__Exercise details__
Return every line of the data that contains the string "pyautogui", treating uppercase and lowercase letters as different.

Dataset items
— Begin —

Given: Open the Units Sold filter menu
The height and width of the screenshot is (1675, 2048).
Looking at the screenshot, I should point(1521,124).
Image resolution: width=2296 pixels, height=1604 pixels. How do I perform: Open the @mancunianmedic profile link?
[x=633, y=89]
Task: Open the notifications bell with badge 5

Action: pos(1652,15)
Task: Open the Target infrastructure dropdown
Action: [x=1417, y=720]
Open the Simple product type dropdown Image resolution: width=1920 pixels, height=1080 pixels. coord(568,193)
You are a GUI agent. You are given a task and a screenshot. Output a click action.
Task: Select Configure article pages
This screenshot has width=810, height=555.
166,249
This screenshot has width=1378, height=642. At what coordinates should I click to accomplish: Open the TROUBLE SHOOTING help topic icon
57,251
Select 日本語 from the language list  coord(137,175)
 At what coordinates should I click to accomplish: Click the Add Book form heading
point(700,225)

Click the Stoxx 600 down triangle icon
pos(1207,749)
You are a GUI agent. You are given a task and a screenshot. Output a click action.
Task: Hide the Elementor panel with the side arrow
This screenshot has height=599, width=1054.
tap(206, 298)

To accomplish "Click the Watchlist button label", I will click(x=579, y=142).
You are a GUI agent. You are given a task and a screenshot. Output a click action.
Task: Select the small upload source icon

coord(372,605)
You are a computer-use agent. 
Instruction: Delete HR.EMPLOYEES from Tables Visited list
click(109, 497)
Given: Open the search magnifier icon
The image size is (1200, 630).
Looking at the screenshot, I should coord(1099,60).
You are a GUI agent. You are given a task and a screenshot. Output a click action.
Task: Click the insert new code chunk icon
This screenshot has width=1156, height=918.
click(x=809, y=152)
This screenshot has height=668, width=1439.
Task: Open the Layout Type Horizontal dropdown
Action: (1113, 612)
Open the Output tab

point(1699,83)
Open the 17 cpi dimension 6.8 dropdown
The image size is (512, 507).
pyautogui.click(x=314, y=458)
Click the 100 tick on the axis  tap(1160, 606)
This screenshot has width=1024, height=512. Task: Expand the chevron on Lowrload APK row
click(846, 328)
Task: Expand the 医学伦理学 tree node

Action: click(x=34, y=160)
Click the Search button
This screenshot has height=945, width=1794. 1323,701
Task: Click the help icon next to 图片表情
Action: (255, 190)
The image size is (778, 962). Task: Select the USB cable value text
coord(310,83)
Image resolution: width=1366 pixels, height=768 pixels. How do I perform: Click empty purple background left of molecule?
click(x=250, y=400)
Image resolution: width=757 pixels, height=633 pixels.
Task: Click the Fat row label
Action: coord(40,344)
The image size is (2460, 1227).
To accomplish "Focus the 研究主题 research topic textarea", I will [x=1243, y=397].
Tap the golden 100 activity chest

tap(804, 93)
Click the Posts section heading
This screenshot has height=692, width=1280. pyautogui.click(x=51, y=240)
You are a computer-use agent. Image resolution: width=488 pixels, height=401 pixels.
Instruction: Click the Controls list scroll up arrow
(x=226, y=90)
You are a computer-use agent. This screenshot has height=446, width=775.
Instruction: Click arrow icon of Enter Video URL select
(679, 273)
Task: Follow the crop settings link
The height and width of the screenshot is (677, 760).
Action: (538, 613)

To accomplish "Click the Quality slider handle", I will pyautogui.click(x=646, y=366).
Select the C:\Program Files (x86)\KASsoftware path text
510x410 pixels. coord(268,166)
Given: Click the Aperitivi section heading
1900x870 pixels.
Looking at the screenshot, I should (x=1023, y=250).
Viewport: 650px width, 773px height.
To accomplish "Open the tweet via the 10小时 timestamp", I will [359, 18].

— End —

__Correct response__
pyautogui.click(x=314, y=458)
This screenshot has height=692, width=1280. pyautogui.click(x=51, y=240)
To accomplish "Click the Quality slider handle", I will pyautogui.click(x=646, y=366).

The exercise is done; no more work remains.